WASHINGTON -- Opponents and supporters of abortion rights rallied at the nation's symbols of freedom Wednesday, energized on both sides by Republican hopes of curbing the procedure 30 years after the Supreme Court legalized it.
Dueling protests are a ritual in the nation's capital on the anniversary of the 1973 Roe v. Wade decision. But both sides said there was greater urgency this year with the GOP now controlling Congress and the White House.
Abortion opponents see their best chance in years to erode if not overturn Roe.
"It just seems like it's more optimistic this year after the November elections," said Dennis Voglesong, 50, of Hagerstown, Md., who has attended the anti-abortion March for Life for five years. He and others bundled against the bitter cold said they see a surge against abortion rights among a new generation.

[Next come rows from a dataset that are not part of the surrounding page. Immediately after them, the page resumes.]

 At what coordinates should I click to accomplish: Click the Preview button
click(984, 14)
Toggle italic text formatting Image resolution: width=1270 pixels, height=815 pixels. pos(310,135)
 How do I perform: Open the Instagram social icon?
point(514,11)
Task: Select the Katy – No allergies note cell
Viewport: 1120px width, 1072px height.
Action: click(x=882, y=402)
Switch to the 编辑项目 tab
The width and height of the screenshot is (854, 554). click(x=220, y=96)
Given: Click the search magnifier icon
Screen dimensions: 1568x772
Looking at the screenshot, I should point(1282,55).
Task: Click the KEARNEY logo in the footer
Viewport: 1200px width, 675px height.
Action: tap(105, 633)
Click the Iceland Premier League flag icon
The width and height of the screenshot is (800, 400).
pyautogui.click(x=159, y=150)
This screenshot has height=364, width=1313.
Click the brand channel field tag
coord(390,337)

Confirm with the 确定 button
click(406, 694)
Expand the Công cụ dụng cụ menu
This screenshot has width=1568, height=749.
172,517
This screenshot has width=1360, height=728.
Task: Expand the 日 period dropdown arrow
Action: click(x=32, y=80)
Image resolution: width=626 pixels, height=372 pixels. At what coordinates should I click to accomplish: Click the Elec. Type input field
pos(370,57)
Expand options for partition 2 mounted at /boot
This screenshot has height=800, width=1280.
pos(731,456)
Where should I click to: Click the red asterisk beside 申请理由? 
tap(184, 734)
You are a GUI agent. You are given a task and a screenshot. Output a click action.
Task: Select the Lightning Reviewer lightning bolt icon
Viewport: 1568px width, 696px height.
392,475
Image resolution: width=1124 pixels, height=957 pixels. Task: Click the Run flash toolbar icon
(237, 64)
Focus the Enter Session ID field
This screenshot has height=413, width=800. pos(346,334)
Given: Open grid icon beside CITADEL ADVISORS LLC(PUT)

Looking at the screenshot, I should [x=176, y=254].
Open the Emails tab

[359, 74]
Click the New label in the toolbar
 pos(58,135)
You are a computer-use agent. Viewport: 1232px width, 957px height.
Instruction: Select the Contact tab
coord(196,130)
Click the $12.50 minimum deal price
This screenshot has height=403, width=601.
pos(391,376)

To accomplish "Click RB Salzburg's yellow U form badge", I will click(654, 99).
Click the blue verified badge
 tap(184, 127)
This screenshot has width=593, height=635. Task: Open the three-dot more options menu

"Every year it seems the youth gets to be a larger part of the movement," he said.
Both sides held competing candlelight vigils in front of the Supreme Court.
Several hundred abortion rights protesters chanted, "We won't go back," drowning out testimonials at the other vigil from women who regretted having had abortions and now supported the anti-abortion movement.
Reason to cheer
Abortion rights advocates acknowledged that their opponents have reason to cheer this year.
"President Bush is just itching to put forward anti-choice legislation," said Polly Stamatopoulos, 32, of Washington, D.C., outside the Supreme Court. She and about 20 other abortion rights advocates found themselves outnumbered by roughly 50 women carrying signs that said, "I regret my abortion."
"They're pumped. It's almost like a football game pep rally," Stamatopoulos said.
Earlier, Kim Gandy, president of the National Organization for Women, said, "We will not be the generation that both won and lost reproductive rights in our lifetime."
The flash point comes as abortions become less common in the United States -- particularly among teenagers -- in part because of better contraception. The overall abortion rate fell from 1994 to 2000, from 24 abortions for every 1,000 women of childbearing age to 21, according to the Alan Guttmacher Institute, which was begun by Planned Parenthood but now is an independent nonprofit corporation.
As is traditional, Bush broadcast a message to the anti-abortion rights rally, saying Americans "must protect the lives of innocent children waiting to be born."
Bush, who was in St. Louis to give a speech on his tax cut plan, noted that the gathering on the National Mall was near the memorial to Thomas Jefferson, author of the Declaration of Independence.
"The March for Life upholds the self-evident truth of that declaration -- that all are created equal, and given the unalienable rights of life, liberty and the pursuit of happiness," he said.
Bush and the new Republican-controlled Congress have fueled the debate with promises to curb access to some abortions. First on their agenda is a ban on late-term abortions. Congress passed such a ban in 1996 and 1997, but former President Clinton vetoed it each time. Bush has said he would sign it into law.
The prospect of a resignation on the Supreme Court also has raised stakes because it would allow Bush to appoint a justice who opposes abortion rights. The court now favors abortion rights by a 5-4 majority.
The debate rages in legislatures across the nation, as states fight over measures that would protect or erode abortion rights. In Utah, for example, a state lawmaker marked the 30th anniversary of the Roe decision by introducing a bill to define at what stage of a pregnancy an abortion becomes "infanticide."
Shivering against a wind that made the temperature feel like it had dropped into the teens, protesters highlighted powerful images.
The lunchtime March for Life was dominated by billboard-sized color photographs of aborted fetuses, and hundreds of crosses symbolizing their deaths. Tens of thousands attended the event.
As onlookers gawked at the pictures -- and some expressed revulsion -- the man who posted them said he felt that images were the best way to spread the anti-abortion message.
"For people to understand the horror of what abortion is, they have to see it," said C. Fletcher Armstrong of the Center for Bioethical Reform. "It's just like people have to go to the Holocaust Museum here to see what the Holocaust was all about."